Our top banking stocks represent more than a third of the local stock market, measured by the market capitalization of the 200 largest companies in the S&P/ASX 200 Index.
If you really want to understand how to value a dividend stock, such as a bank or REIT, you should consider looking at the video tutorial from Rask Australia’s analyst team.
Inside the PE Assessment
If you’ve been investing in individual stocks or companies for more than a few years, you’ll have heard of the PE ratio. The price-to-earnings ratio or “PER” compares a company’s stock price (P) to its latest earnings per share (E) for the entire year. If you bought a cafe for $100,000 and it made $10,000 in profit last year, that’s a price-to-earnings ratio of 10x ($100,000/$10,000). “Profit” is just another word for profit. Thus, the PE ratio essentially indicates “annual price/earnings multiple”.
The PE ratio is a very simple tool but it is not perfect so it should only be used with other techniques (see below) to back it up. That said, one of the basic ratio strategies that even professional analysts will use to value a stock is to compare the company’s PE ratio with its competitors to try to determine if the stock is unreasonably high or cheap. This is the same as saying: “if all the other stocks in the banking sector are quoted at a PE of X, this one should be too”. We will go further than that in this article. We will apply the principle of mean reversion and multiply earnings per share (E) by the industry average PE ratio (E x industry PE) to calculate the value of an average company.
If we take BOQ’s stock price today ($6.91), along with earnings (i.e., earnings) per share data for its fiscal year 2020 ($0.511), we we can calculate the company’s PE ratio at 13.5x. This compares to the banking sector average PE of 21x.
Next, take earnings per share (EPS) ($0.511) and multiply it by the average PE ratio for the BOQ (Banking) industry. This translates to a “sector-adjusted” PE valuation of $10.98.
Dividend patterns – a return to Wall St
A DDM or dividend discount model is quite different from ratio valuations like PER because it allows you to forecast cash flows in the future (it uses dividends as “cash flow”). Since the banking sector has proven to be relatively stable with respect to stock dividends, the DDM approach can be used. However, we wouldn’t use this model for, say, tech stocks.
Basically, we only need one input in a DDM model: dividends per share. Next, we make assumptions about the annual growth of the dividend (eg 2%) and the level of risk of the dividend payment (eg 7%). We used the most recent full year dividends (e.g. last 12 months or LTM), then assume dividends remain constant but increase slightly.
To make this DDM easier to understand, we will assume that last year’s dividend payment ($0.12) climbs at a fixed rate each year.
Then we choose the “risk” rate or the expected rate of return. This is the rate at which we discount future dividend payments into today’s dollars. The higher the “risk” rate, the lower the stock price valuation.
We used a blended rate for dividend growth and a risk rate between 6% and 11%, then got the average.

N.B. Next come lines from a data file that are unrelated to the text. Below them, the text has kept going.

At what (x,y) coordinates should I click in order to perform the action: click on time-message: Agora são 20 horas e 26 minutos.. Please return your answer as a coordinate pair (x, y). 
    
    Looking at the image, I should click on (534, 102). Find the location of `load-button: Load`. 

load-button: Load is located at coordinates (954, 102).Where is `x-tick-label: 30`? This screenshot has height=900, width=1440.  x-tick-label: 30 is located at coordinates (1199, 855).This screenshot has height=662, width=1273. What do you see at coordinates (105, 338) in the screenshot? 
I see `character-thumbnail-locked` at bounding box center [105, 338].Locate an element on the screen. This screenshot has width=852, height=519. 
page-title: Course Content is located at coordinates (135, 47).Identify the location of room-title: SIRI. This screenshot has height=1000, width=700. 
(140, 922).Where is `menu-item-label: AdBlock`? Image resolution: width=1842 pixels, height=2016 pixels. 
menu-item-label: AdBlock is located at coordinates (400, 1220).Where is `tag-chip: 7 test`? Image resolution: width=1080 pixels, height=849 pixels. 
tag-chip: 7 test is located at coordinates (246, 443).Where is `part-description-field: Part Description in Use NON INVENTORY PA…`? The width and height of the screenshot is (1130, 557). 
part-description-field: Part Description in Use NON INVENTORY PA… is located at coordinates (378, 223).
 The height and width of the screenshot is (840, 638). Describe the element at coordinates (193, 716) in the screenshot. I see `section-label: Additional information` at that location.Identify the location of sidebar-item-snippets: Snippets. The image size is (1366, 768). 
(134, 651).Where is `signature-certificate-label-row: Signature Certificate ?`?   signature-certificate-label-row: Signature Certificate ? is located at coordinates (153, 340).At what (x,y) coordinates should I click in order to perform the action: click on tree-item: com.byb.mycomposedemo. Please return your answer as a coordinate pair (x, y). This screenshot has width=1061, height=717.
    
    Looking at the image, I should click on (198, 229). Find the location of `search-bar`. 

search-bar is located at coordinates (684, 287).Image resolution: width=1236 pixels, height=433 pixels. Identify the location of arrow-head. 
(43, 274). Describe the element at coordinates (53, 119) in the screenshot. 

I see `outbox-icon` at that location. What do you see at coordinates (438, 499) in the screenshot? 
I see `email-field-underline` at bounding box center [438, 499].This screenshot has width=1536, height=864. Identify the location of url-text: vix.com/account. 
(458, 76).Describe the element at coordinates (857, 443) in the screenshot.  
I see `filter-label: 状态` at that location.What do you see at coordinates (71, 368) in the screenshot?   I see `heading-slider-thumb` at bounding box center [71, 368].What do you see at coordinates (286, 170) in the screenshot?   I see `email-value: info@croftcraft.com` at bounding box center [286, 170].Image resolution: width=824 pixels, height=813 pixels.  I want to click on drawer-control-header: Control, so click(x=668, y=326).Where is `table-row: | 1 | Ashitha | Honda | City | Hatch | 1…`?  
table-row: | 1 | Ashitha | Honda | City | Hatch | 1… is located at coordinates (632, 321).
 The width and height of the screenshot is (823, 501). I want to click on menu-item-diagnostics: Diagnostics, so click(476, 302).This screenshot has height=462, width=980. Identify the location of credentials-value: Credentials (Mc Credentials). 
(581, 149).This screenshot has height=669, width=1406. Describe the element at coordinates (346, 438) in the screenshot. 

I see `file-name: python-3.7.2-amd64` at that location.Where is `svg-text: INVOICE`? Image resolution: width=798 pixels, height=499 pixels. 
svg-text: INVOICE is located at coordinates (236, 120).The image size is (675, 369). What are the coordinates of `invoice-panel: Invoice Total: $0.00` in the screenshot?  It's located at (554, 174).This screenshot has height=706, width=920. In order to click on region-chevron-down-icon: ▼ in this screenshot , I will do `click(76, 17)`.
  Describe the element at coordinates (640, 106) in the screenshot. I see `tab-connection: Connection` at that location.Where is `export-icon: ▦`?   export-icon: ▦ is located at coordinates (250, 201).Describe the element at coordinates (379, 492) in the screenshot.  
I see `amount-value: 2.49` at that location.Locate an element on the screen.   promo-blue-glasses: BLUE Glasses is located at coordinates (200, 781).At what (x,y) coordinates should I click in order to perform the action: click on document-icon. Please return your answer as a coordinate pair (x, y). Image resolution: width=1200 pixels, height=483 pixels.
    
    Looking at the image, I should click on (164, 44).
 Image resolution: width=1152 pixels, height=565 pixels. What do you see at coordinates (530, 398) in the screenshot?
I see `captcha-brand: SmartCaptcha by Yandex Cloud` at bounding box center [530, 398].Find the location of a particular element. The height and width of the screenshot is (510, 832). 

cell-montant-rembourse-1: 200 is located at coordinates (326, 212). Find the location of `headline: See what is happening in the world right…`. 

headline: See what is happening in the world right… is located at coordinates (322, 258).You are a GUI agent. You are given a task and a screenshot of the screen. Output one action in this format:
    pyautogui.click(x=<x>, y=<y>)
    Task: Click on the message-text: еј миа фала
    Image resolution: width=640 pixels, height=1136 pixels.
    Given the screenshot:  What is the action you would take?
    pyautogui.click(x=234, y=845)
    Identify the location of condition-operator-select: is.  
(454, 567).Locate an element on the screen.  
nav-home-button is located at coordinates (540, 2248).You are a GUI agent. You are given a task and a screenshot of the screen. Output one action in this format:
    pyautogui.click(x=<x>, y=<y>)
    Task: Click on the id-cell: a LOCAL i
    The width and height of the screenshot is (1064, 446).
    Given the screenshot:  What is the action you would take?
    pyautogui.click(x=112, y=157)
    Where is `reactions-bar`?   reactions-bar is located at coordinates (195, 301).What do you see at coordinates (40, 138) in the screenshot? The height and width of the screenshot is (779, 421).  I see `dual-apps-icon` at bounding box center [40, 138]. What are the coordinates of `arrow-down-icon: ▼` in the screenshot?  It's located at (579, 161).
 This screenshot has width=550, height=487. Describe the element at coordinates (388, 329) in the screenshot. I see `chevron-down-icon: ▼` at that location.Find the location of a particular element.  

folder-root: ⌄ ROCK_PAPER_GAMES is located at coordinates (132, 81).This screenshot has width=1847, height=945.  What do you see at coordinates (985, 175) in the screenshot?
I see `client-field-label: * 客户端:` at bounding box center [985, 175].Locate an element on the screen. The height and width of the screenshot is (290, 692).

This simple DDM valuation of BOQ stock is $2.29. However, using an “adjusted” dividend payment of $0.39 per share, the valuation jumps to $6.99. The expected dividend valuation compares to Bank of Queensland Limited’s share price of $6.91. Since the company’s dividends are fully franked, you may choose to make an additional adjustment and make the valuation on the basis of a “gross” dividend payment. That is, cash dividends plus franking credits (available to eligible shareholders). Using the expected gross dividend payment ($0.56), our assessment of the BOQ stock price projection at $9.99.
What to do now
Our two templates could serve as an introductory guide to how the assessment process works. Analyzing a bank stock like Bank of Queensland Limited is a complicated task. If we were looking at stocks and considering an investment, we would first want to know more about the bank’s growth strategy. For example, are they looking for more loans (i.e. interest income) or more non-interest income (fees for financial advice, investment management, etc.)
Next, take a close look at economic indicators such as unemployment, house prices and consumer sentiment. Where are they going ? Finally, we believe it is important to assess the management team. For example, when we extracted culture data from BOQ, we found that it was not a perfect 5/5. Culture is something to think about.